<<<<

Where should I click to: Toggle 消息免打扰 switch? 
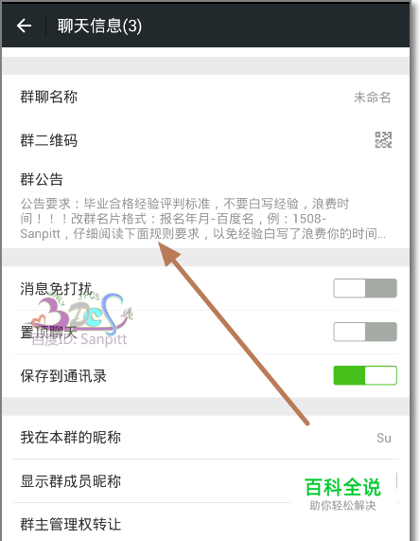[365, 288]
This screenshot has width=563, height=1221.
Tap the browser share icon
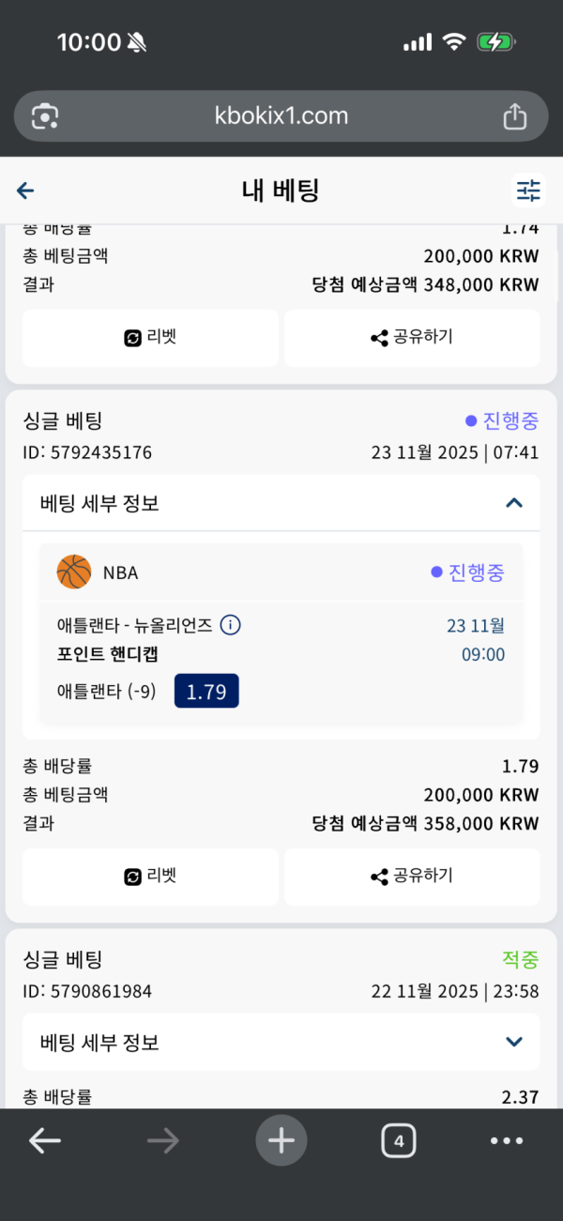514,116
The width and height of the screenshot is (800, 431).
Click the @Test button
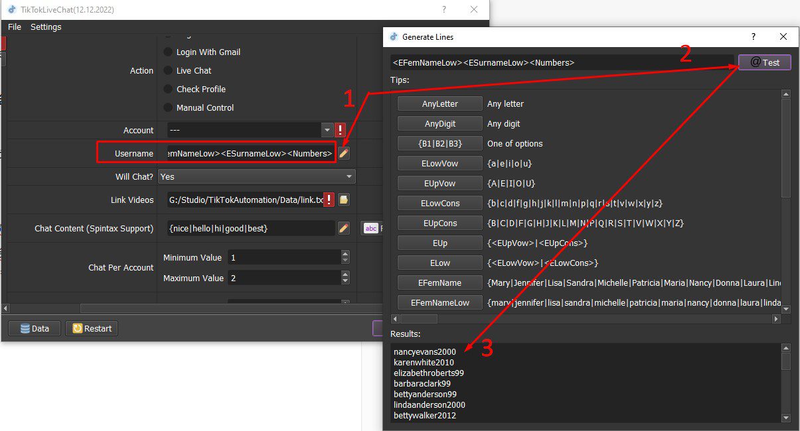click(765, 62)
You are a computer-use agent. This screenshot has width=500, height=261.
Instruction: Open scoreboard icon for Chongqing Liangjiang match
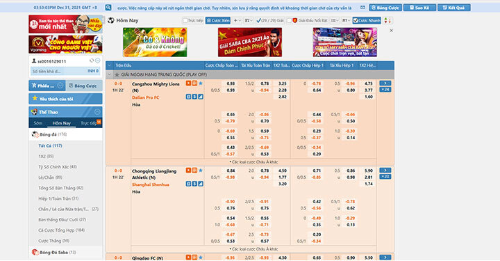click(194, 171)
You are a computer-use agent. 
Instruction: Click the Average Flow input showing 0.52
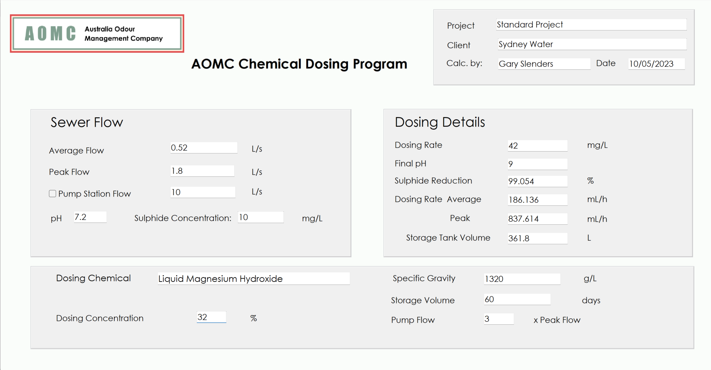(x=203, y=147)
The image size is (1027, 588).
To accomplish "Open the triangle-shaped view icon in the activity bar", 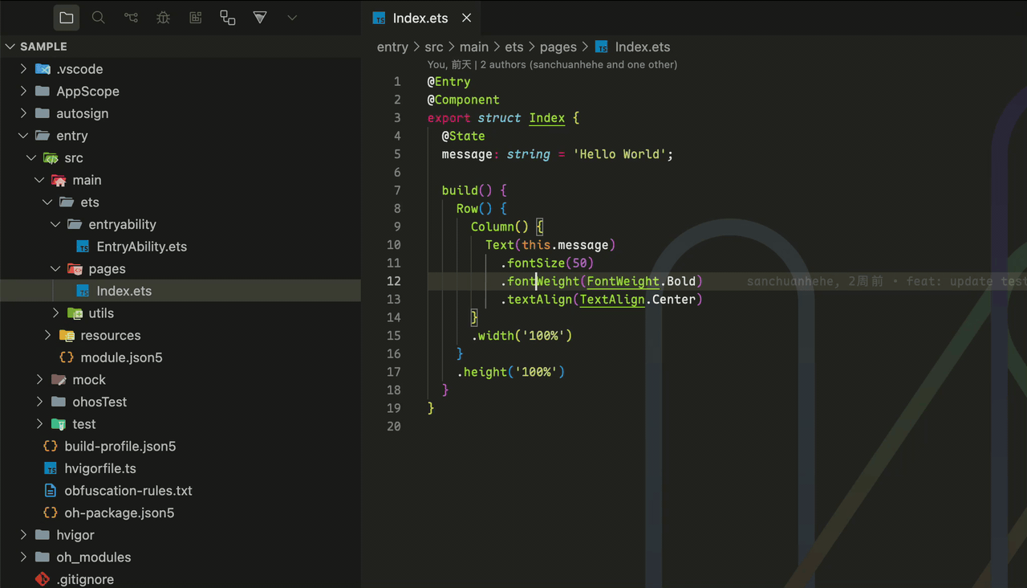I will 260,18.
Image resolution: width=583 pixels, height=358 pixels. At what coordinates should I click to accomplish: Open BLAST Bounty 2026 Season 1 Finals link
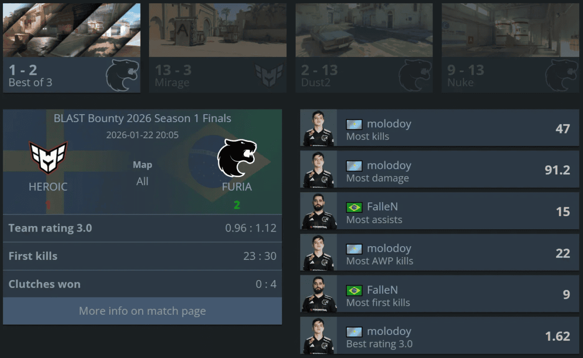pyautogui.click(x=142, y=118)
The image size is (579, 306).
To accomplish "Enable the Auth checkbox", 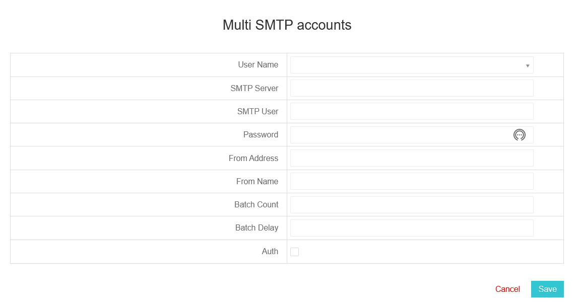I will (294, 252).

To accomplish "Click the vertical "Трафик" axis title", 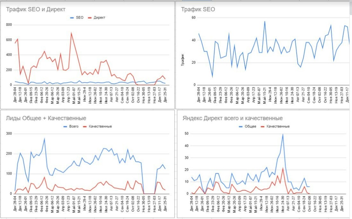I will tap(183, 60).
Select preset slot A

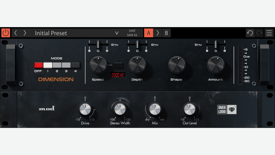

>>>>

EXERCISE OBJECTIVE — Count how many lines of the data above contain the string "width", and reply with the number alone.

SOLUTION — 4